◆ WHAT THE TASK REQUIRES:
List the section titles in the "contents" list of the Cool compiler repository page below.

Skip to content

Cool compiler created with LLVM IR as intermediate code

Notifications You must be signed in to change notification settings

TUJJIEVE/COOL_COMPILER

Repository files navigation

FOR cool language semantics

-cs16btech11029,cs16btech11039

=========================================================================

contents:
1.Overview.
2.Design Of Semantic Analyzer.
3.Details of Program.
4.explaining testcases.
5.Compiling instructions.

Overview:

  1. Used vistor design pattern for checking semantics
  2. Created and Checked the inheritance Graph
  3. Made 2 passes to the AST for complete type checking

Design Of Semantic Analyzer.

ABOUT VISITOR DESIGN PATTERN :
  • Visitor design pattern is one of the behavioral design pattern. It is used when we have to perform an operation on a group of similar kind of Objects. With the help of visitor pattern, we can move the operational logic from the objects to another class.
  • There are 2 interfaces in the program one is ASTnode and ASTvistor .
  • The Concrete Visitor class implements the methods provided by the ASTvisitor.

◆ INFORMATION GIVEN:
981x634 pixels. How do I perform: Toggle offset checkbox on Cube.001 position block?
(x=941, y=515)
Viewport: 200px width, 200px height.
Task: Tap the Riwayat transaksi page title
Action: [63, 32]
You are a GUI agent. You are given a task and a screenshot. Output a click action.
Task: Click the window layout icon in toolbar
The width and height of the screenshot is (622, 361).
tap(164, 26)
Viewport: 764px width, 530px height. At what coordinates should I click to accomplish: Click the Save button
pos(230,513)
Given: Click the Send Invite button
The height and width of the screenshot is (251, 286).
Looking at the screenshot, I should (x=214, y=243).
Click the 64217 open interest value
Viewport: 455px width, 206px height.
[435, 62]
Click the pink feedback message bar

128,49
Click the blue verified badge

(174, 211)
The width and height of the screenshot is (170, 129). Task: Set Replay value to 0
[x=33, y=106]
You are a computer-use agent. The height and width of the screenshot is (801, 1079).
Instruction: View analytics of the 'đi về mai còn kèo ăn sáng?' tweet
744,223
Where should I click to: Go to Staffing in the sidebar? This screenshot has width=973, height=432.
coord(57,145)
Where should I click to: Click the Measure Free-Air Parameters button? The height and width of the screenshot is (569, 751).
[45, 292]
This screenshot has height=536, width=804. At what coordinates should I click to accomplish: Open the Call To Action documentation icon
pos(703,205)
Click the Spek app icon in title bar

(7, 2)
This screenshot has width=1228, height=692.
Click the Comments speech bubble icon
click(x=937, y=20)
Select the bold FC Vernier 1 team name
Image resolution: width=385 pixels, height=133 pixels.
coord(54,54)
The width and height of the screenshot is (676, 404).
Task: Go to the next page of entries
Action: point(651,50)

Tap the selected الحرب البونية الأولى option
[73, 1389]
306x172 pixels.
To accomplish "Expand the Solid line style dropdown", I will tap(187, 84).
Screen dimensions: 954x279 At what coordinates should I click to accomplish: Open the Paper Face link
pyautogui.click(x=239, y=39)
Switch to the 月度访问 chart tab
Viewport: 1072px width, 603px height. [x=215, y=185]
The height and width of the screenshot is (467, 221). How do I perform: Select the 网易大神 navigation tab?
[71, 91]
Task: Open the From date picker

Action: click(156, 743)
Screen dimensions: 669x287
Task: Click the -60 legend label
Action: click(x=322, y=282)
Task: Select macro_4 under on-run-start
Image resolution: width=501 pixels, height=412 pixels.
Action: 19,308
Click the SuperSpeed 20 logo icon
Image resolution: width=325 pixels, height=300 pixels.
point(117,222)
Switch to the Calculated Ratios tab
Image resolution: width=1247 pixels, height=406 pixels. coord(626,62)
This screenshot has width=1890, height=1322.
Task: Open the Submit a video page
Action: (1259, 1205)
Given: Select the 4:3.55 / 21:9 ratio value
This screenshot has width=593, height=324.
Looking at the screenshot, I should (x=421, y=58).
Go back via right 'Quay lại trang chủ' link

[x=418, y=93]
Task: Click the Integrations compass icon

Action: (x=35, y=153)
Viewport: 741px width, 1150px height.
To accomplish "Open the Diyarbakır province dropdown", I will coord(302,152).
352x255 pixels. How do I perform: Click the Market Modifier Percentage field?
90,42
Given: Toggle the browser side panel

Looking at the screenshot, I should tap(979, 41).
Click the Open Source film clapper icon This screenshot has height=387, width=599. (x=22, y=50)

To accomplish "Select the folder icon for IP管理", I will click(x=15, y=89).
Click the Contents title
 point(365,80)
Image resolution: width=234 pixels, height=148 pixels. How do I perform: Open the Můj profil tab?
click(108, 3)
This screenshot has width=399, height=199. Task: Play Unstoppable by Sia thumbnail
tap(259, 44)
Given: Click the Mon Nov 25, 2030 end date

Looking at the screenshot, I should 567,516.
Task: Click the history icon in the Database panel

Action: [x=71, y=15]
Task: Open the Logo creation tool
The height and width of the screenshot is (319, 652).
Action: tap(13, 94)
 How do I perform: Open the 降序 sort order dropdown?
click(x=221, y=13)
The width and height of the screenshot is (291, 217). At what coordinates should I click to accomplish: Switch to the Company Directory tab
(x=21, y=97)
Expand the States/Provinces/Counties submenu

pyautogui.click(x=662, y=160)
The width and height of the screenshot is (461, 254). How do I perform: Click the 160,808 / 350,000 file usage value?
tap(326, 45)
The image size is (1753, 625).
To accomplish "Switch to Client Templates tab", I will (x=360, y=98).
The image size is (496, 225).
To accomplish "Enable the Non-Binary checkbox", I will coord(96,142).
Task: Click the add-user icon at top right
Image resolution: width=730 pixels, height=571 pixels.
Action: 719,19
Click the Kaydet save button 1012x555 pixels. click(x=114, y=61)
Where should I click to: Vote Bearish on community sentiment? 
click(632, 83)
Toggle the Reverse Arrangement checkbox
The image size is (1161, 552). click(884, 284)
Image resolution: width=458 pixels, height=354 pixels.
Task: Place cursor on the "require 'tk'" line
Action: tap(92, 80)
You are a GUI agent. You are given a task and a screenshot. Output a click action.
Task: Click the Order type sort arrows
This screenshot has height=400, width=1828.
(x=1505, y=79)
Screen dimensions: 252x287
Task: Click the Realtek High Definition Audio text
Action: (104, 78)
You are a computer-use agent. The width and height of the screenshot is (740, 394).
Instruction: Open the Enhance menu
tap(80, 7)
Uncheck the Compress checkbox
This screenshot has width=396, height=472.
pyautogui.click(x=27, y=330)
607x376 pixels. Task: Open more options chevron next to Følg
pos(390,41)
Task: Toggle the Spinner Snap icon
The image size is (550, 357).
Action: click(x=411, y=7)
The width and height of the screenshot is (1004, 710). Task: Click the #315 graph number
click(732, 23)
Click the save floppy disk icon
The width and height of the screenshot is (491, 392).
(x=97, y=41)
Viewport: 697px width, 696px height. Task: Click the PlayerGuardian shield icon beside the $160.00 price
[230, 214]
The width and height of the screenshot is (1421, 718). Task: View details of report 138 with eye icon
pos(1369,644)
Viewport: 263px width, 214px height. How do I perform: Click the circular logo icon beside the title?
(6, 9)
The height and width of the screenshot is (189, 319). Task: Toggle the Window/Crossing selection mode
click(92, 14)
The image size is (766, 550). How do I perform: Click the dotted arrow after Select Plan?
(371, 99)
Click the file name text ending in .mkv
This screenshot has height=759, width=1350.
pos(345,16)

◆ RESPONSE TO THIS TASK:
1. Overview
2. Design Of Semantic Analyzer
3. Details of Program
4. explaining testcases
5. Compiling instructions